Mutual TLS (mTLS) Configuration

This guide explains how to configure Mutual TLS (mTLS) for your Gateway.

Overview

Mutual TLS (mTLS) ensures that both the client and the server authenticate each other using certificates. In this project, mTLS is configured at the Gateway level.

Configuration Requirements

To enable mTLS, you must provide both a server certificate reference and a CA certificate reference for client validation.

1. Server Certificate (Listener Level)

The server certificate is configured within the listeners section of the Gateway spec. This certificate is presented by the Gateway to the client.

• Field: gw.Spec.Listeners[*].TLS.CertificateRefs
• Resource: Must point to a Kubernetes Secret containing tls.crt and tls.key.

2. Client Validation (Gateway Level)

The CA certificate used to validate client certificates is configured in the tls.frontend section of the Gateway spec. You can provide a default CA for all ports or specify different CAs per port.

• Field: gw.Spec.TLS.Frontend.Default.Validation.CACertificateRefs (Default)
• Field: gw.Spec.TLS.Frontend.PerPort[*].TLS.Validation.CACertificateRefs (Per-port)
• Resource: Must point to a Kubernetes ConfigMap containing a ca.crt key.

[!IMPORTANT] For mTLS to function correctly, you MUST provide both the CertificateRefs in the listener and the CACertificateRefs in the frontend validation. If CACertificateRefs is omitted, the Gateway will fall back to default trust settings (e.g., SPIFFE trust) which may not be what you intended for a custom mTLS setup.

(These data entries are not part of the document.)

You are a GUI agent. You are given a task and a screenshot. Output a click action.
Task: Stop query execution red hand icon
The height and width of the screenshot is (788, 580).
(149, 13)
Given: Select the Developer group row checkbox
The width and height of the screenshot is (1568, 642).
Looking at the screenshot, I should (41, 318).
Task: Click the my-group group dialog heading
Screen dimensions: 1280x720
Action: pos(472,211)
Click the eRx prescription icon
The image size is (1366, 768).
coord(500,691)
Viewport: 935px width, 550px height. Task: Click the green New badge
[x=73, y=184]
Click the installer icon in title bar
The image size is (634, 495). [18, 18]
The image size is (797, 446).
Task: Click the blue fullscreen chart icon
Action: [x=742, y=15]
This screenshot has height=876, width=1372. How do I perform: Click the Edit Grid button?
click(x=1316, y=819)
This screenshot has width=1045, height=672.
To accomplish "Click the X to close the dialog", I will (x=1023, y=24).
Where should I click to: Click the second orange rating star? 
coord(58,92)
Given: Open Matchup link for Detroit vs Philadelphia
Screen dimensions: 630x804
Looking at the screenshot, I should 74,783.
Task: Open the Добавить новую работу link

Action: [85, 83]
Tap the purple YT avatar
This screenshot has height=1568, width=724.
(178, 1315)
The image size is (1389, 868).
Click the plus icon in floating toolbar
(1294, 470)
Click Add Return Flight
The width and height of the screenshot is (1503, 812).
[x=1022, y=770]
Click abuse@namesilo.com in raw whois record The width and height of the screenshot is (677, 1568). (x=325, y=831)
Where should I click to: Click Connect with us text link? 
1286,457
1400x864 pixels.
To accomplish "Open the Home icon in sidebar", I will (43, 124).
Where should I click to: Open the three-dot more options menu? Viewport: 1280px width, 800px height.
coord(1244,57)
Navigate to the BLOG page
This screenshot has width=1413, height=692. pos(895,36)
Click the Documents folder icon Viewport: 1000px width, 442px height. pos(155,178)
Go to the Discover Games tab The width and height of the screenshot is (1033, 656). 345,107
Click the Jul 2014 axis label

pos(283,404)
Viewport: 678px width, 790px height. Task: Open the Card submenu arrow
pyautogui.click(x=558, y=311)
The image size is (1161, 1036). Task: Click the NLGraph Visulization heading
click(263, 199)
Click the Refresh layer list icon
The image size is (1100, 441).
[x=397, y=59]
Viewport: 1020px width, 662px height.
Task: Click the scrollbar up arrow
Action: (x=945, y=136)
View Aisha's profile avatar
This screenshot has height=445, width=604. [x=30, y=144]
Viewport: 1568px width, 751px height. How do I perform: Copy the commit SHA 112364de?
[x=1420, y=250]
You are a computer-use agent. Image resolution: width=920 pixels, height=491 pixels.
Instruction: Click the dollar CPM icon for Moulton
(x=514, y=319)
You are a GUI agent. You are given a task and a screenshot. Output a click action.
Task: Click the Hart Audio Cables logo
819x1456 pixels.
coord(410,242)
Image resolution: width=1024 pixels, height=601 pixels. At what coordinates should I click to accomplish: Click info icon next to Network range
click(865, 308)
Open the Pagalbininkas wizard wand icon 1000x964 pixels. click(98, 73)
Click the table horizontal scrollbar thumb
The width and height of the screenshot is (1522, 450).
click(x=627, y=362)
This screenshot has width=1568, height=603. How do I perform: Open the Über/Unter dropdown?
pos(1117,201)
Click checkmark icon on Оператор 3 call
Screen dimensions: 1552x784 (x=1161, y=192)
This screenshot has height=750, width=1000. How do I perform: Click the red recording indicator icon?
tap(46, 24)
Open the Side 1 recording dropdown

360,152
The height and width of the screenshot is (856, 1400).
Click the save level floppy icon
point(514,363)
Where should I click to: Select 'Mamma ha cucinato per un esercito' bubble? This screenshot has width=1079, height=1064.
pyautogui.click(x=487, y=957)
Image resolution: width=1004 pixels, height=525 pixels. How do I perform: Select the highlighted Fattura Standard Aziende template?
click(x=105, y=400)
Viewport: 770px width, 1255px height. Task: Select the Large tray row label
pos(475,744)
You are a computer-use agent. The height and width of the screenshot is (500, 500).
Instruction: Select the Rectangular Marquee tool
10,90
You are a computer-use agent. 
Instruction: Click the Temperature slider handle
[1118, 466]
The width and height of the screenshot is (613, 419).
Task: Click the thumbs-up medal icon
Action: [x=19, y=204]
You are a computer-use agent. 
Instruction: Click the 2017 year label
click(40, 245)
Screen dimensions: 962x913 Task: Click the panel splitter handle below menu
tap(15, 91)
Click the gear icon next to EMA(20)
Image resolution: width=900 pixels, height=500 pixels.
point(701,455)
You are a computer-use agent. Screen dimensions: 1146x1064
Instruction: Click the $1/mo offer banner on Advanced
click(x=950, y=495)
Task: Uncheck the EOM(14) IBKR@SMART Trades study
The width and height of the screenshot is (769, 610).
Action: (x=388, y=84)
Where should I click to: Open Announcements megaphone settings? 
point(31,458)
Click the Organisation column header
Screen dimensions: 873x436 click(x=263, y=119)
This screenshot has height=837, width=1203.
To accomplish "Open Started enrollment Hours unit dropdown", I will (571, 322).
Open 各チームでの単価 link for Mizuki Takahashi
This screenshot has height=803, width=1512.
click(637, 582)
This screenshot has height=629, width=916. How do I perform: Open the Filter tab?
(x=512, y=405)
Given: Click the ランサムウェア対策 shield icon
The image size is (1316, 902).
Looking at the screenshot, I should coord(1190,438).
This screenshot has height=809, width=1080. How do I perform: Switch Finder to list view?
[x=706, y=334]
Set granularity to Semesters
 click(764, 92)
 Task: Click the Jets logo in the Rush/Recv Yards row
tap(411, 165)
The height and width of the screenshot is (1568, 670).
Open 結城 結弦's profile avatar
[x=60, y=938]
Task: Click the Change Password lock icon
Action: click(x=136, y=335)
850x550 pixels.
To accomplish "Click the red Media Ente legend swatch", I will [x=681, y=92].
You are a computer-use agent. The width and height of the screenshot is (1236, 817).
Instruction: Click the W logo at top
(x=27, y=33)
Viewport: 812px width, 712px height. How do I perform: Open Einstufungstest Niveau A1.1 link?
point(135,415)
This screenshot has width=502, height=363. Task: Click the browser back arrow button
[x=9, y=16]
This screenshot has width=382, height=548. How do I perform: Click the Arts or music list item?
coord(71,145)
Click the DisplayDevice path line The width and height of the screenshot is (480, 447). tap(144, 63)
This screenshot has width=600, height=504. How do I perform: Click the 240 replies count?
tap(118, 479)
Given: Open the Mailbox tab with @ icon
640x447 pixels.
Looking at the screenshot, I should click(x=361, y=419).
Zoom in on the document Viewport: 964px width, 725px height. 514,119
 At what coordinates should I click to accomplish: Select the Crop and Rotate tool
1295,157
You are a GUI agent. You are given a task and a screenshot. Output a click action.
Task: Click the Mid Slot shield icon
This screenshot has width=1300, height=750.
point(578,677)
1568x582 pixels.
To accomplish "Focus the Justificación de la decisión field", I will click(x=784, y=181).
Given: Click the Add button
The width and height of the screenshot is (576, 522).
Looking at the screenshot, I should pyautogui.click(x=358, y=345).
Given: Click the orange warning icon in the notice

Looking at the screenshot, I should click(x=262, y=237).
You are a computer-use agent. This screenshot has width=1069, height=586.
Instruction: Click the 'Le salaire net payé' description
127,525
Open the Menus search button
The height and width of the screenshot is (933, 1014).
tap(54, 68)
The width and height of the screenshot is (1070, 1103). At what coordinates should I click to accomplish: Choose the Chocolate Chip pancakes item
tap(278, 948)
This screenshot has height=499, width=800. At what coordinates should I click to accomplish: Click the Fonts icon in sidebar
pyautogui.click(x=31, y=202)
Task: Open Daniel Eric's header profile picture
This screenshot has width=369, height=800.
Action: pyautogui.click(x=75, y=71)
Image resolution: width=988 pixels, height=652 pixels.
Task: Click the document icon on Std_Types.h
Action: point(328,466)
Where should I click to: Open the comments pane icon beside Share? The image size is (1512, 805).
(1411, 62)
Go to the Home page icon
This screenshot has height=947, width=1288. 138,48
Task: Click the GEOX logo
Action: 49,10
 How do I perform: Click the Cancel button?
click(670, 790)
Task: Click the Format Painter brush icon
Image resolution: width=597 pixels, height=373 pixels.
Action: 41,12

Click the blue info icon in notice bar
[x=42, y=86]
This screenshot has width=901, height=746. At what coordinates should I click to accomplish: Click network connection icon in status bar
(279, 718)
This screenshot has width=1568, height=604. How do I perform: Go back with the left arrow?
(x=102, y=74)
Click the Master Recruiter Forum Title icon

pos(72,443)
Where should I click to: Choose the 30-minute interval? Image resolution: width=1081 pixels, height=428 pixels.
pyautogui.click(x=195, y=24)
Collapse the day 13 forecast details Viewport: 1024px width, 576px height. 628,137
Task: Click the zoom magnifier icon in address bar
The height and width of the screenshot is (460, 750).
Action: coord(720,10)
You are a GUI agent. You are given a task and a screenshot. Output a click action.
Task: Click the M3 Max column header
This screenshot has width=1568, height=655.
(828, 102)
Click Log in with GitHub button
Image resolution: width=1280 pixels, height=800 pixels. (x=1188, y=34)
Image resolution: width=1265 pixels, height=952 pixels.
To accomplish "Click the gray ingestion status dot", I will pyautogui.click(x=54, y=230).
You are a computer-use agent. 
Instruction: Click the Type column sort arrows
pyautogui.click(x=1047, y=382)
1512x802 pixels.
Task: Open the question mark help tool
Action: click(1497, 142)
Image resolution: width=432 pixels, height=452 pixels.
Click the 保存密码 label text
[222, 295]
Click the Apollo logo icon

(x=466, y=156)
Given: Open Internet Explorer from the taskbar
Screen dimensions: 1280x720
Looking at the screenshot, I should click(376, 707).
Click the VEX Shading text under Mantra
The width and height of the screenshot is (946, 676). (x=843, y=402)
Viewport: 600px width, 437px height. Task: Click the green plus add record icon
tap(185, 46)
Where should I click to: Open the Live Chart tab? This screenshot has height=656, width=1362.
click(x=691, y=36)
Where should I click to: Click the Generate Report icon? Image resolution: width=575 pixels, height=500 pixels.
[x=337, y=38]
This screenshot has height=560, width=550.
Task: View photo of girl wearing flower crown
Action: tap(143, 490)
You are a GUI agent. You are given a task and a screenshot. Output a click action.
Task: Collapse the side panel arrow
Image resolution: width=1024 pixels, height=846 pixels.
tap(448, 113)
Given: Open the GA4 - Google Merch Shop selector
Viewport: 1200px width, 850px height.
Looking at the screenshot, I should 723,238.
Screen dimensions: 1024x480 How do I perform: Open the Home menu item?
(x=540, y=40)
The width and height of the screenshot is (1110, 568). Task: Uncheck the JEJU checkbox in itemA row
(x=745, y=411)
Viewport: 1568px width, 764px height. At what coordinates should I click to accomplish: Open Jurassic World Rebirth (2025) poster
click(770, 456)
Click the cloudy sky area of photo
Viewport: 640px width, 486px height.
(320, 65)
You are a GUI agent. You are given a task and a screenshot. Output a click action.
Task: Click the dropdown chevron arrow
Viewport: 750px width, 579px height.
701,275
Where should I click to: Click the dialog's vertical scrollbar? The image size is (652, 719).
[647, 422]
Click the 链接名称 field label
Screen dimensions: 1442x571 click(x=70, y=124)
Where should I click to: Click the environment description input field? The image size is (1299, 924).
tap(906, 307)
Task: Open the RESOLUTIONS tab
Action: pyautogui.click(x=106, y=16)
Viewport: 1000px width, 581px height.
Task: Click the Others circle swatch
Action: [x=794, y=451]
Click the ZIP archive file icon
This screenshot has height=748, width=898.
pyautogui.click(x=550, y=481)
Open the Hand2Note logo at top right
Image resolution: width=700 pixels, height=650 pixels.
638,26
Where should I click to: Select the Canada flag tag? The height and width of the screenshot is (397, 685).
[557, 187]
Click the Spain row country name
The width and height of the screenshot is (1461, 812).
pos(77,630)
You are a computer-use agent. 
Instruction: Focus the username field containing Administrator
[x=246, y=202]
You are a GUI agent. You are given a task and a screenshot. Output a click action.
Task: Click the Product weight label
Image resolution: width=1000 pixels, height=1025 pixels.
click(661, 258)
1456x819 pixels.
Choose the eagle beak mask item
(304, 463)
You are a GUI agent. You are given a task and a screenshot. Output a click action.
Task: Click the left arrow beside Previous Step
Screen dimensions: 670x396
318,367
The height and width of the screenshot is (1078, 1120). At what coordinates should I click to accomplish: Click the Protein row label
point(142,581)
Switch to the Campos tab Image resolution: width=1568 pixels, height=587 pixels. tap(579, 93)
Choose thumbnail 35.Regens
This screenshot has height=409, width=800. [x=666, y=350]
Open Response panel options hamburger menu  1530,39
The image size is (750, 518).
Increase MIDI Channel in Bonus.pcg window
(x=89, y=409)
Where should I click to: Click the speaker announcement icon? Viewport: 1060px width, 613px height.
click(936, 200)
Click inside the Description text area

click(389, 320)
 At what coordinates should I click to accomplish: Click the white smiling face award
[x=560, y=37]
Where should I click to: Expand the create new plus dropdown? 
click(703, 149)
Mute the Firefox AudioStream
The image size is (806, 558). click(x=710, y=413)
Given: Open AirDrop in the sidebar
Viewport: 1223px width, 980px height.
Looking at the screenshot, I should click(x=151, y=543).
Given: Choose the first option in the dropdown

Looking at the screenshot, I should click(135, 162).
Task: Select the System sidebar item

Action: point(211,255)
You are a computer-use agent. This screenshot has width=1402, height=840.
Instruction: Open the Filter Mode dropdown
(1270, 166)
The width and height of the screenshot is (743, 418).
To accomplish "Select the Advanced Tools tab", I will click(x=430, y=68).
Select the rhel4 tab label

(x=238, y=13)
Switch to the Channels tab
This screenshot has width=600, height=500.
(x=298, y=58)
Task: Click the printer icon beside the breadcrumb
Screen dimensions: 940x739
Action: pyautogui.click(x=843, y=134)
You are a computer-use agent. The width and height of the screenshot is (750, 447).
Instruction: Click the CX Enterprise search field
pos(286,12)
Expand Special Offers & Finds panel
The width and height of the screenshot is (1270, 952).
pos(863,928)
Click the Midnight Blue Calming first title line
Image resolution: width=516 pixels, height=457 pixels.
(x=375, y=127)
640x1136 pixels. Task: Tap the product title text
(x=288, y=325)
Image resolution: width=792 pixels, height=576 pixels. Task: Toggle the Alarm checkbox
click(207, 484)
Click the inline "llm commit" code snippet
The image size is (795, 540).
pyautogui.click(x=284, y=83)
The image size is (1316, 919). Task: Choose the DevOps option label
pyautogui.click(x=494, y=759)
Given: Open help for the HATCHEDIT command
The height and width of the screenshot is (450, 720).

For more details on how we are discussing enforcing strict client validation in the long term, see Issue #254.

Example Configuration

Below is an example of a Gateway configured with mTLS:

apiVersion: gateway.networking.k8s.io/v1
kind: Gateway
metadata:
  name: my-gateway
  namespace: my-namespace
spec:
  gatewayClassName: agentic-net-gateway-class
  listeners:
  - name: https-listener
    port: 443
    protocol: HTTPS
    tls:
      mode: Terminate
      certificateRefs:
      - name: my-server-cert # Points to a Secret
    allowedRoutes:
      namespaces:
        from: Same
  tls:
    frontend:
      default:
        validation:
          caCertificateRefs:
          - name: my-client-ca # Points to a ConfigMap

Status Conditions

The controller validates your TLS configuration. You can check the status of your Gateway listeners to ensure references are resolved correctly:

• ResolvedRefs: Will be True if all certificates and ConfigMaps are found and valid.
• Programmed: Will be True if the listener is successfully configured in the underlying proxy (Envoy).

If you provide CertificateRefs but omit CACertificateRefs, the listener may still be Programmed, but you will see a message in the ResolvedRefs condition recommending the addition of CACertificateRefs for a proper mTLS setup.